Geocentricity can be applied to hiring practices when you mix people from all of your locations equally based on their competencies rather than their home country.
Main Advantages of a Geocentric Business
Given that the entire world is drawing closer together, geocentric approaches are a fantastic way for international businesses to reach economies of scale.
Creating ways of doing business that are sensitive to different styles of communication or business in other countries makes it easier for you to communicate if you need to have subsidiaries elsewhere.
On the other hand, given the large number of host country nationals (sometimes called hcns) in the United States, it can also make it easier for you to do business with people in your own backyard when they have different cultures.
Geocentric Business Disadvantages
Geocentric staffing policies pose two key challenges.
First, you will need to find managers and employees that have the ability to adopt multiple styles at once.
Second, you lose some of the benefit of being an expert in any local markets.
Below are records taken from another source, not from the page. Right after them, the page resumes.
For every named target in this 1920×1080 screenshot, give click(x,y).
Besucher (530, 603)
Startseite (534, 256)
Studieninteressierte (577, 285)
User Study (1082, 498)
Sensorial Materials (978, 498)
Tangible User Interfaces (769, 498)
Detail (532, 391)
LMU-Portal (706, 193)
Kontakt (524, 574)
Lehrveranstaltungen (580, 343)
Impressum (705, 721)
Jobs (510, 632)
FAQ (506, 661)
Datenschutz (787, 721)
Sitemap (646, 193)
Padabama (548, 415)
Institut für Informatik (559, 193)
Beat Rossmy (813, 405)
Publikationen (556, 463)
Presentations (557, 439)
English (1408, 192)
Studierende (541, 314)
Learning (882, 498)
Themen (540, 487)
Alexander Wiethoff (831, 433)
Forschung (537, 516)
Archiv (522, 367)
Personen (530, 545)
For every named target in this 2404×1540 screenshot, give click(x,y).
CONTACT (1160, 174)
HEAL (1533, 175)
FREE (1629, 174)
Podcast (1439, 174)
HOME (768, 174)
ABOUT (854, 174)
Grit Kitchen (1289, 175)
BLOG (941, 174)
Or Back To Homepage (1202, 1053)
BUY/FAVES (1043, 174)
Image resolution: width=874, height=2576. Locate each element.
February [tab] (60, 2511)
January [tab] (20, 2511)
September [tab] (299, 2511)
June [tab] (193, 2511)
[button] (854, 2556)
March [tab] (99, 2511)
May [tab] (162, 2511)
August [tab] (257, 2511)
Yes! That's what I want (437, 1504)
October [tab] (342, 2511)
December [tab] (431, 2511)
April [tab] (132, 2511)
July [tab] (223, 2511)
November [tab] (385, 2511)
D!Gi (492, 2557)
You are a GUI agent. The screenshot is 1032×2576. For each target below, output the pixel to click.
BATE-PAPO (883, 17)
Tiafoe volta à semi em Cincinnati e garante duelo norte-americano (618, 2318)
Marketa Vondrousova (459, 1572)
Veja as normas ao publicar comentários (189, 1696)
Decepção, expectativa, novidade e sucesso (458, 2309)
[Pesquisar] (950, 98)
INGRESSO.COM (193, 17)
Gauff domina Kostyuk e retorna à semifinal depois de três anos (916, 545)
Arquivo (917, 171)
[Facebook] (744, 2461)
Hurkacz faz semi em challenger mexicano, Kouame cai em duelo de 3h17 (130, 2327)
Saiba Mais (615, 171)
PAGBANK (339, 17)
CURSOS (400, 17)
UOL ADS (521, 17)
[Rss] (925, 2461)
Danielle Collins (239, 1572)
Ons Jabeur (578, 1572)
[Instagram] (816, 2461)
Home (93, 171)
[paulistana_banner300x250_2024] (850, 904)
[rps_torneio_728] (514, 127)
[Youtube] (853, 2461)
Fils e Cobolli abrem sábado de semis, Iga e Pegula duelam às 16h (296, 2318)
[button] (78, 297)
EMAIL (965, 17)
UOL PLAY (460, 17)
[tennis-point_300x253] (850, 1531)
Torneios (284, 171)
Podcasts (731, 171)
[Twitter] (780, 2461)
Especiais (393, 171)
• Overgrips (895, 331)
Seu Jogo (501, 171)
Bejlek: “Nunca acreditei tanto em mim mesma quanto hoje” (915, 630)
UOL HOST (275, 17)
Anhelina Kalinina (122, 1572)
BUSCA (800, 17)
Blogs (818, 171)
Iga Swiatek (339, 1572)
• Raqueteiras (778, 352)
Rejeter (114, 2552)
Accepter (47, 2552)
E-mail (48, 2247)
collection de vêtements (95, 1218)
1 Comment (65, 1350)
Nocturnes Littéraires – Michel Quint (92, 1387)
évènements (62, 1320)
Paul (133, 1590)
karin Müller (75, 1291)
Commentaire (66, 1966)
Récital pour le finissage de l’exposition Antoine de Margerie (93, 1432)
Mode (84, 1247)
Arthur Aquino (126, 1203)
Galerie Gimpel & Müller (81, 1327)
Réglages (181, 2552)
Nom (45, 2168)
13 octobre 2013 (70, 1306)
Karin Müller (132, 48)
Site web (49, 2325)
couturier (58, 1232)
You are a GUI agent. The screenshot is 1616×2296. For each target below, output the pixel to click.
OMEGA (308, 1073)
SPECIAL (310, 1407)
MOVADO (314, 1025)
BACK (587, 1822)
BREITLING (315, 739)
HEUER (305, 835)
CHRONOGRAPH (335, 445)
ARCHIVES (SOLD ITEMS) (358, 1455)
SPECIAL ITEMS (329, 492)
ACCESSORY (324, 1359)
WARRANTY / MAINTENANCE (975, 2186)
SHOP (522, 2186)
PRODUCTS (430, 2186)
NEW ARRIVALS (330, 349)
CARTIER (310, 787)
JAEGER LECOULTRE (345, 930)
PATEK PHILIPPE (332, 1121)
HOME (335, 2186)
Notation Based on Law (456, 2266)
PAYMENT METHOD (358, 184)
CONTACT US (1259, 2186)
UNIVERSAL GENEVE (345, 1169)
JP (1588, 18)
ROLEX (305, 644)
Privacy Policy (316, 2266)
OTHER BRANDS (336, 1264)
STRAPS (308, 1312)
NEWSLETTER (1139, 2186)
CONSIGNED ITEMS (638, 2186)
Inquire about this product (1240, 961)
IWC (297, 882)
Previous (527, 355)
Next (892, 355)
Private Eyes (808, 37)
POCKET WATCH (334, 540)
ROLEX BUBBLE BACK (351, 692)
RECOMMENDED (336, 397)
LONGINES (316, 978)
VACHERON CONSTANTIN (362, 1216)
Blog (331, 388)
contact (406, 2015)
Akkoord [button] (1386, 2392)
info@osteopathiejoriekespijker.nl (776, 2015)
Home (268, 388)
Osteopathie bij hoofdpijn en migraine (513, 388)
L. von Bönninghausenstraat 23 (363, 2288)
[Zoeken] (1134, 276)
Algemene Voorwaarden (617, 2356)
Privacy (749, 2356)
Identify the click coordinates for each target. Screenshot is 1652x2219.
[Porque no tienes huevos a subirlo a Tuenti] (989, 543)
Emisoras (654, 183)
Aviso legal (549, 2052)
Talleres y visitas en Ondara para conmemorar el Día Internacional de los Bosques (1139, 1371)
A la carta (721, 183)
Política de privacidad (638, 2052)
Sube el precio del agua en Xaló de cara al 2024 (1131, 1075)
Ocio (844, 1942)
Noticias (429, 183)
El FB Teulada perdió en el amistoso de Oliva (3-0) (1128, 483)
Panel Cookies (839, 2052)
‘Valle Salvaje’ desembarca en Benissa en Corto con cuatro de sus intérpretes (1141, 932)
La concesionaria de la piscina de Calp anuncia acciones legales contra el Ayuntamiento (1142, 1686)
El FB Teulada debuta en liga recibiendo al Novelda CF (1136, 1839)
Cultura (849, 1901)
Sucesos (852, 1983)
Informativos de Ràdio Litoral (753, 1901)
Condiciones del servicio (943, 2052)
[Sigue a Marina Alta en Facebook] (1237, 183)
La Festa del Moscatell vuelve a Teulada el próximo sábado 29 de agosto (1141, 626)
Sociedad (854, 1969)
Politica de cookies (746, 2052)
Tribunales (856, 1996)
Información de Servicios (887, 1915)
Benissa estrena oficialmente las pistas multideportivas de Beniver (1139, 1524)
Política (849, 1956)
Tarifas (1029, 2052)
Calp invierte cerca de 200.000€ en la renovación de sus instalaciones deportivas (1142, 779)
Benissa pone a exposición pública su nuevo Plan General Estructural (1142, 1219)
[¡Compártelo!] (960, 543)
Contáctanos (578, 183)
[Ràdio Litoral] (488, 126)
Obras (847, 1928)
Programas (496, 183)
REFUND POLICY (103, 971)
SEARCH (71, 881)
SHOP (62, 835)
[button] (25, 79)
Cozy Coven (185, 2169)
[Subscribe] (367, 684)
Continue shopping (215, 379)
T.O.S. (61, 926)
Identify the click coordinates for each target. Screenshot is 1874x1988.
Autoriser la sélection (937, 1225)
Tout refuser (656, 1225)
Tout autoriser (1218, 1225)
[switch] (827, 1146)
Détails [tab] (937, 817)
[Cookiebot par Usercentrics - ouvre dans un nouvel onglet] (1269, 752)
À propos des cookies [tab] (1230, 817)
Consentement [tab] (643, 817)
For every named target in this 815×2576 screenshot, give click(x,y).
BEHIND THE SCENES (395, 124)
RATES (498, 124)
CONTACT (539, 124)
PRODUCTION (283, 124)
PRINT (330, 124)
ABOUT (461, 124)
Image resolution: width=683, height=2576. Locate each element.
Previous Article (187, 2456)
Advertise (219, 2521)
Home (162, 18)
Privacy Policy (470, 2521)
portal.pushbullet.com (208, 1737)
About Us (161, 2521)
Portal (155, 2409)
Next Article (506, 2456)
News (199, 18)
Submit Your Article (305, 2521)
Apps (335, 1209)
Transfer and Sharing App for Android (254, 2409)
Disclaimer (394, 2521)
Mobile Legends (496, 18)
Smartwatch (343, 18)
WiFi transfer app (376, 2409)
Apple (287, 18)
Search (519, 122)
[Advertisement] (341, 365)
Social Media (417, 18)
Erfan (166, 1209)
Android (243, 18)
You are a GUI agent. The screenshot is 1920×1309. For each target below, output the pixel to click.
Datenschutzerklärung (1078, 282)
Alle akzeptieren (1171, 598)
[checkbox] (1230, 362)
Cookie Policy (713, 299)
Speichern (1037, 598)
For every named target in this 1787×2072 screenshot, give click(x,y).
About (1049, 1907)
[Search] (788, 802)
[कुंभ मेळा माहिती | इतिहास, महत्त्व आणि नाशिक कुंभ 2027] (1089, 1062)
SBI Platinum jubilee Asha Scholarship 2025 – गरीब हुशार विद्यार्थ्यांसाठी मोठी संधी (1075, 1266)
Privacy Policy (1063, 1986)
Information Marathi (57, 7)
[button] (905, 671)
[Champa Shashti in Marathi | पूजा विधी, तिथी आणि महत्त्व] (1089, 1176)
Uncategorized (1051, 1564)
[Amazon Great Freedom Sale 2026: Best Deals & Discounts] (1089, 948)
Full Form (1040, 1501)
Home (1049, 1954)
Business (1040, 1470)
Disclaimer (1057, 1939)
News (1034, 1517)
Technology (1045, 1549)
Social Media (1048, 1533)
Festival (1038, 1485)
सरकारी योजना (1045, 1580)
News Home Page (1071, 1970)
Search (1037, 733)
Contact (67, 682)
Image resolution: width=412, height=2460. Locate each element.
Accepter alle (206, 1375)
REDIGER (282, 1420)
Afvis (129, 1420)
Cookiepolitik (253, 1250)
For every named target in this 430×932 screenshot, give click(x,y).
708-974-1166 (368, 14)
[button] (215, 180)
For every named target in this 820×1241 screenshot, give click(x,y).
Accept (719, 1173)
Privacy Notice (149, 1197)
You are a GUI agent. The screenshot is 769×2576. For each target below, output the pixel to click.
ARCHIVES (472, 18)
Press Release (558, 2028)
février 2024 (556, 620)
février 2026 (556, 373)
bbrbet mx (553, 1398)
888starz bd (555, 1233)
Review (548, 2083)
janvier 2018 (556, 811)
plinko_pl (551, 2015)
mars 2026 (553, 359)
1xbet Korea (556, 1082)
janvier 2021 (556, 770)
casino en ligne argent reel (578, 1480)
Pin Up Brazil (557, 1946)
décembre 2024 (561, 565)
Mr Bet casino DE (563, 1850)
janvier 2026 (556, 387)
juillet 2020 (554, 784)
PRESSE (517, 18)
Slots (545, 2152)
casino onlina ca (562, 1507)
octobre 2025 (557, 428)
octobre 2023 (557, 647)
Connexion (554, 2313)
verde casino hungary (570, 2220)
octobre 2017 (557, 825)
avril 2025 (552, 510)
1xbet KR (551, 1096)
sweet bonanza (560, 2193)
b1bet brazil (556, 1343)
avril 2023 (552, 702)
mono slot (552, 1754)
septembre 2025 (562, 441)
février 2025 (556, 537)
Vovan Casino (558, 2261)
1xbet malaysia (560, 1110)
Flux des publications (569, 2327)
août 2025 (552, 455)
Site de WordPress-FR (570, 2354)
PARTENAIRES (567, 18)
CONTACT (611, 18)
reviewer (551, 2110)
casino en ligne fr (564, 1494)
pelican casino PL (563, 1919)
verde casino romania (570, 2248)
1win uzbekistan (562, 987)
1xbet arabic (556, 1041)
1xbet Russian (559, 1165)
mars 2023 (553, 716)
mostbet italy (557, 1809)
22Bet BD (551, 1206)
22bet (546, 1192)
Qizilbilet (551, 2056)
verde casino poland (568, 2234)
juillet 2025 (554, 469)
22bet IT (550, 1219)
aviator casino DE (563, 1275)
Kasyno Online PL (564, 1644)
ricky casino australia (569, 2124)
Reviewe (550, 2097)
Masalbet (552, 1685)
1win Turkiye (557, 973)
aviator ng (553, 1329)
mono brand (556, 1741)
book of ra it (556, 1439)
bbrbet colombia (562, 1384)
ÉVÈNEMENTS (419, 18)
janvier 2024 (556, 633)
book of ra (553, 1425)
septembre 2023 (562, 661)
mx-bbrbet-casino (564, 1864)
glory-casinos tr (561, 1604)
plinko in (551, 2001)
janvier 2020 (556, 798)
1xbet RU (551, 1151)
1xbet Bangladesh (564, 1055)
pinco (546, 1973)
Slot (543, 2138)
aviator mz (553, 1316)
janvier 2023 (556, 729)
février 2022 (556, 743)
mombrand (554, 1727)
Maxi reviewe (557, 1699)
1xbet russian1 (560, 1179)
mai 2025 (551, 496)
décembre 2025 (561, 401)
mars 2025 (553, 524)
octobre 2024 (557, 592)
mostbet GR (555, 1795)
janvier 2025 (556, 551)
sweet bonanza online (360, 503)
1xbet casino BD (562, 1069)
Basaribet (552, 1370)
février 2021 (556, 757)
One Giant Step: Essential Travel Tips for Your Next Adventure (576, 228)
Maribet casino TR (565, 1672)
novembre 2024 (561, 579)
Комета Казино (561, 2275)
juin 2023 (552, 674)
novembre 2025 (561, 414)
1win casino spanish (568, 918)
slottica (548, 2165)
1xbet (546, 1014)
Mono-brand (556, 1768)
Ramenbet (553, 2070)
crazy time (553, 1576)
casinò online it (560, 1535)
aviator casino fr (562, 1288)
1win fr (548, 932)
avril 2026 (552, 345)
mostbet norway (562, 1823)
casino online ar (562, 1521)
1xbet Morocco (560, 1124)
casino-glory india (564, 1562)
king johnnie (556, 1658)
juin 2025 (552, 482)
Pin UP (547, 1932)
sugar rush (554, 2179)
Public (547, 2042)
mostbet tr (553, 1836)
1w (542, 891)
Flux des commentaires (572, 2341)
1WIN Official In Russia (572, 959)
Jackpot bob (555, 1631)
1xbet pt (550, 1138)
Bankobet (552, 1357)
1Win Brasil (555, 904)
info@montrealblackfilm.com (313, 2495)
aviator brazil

An alternative if your business only does business in one additional country is to adopt a polycentric approach. This method of doing business looks for people that are able to follow the norms of the country in which they are actually doing business.
Looking for people who understand German culture to staff your Munich office would be an example of this. Cultural differences are one of many advantages & disadvantages in a polycentric staffing: they could quickly divide your office, or they could help foster creativity and innovation.
Divisions amongst staff can usually be attributed to the fact that many of your employees might have previously worked under an ethnocentric approach.
Ethnocentric staffing policies mean that employees were taught to analyze and evaluate different countries and cultures using their home country culture as a lens. Because of this, a parent company using a polycentric approach might have to invest in more international human resource management for their foreign subsidiaries to foster communication.
Geocentric Hiring Advantages
Geocentric hiring refers to putting the best people in key positions in your offices regardless of where they come from. If you have a star performer in your Taipei production office and your Toronto-based office needs them for a management position, you'd bring them over to the Toronto office under the geocentric model.
The key benefit of using every office as a pool for every other one is that it allows you to use all of your talent where it's most needed.
Geocentric Hiring Disadvantages
When you're a small business, you may not build the extensive global infrastructure that allows you to truly leverage a geocentric model. Given just a few offices outside the home country, the costs of the model may outweigh its benefits.
When you start pulling expatriates from overseas, your training and relocation costs can skyrocket while you also have the added complexity of dealing with visas and other immigration-related requirements. At the same time, you risk diluting the relational cultures in each of your offices.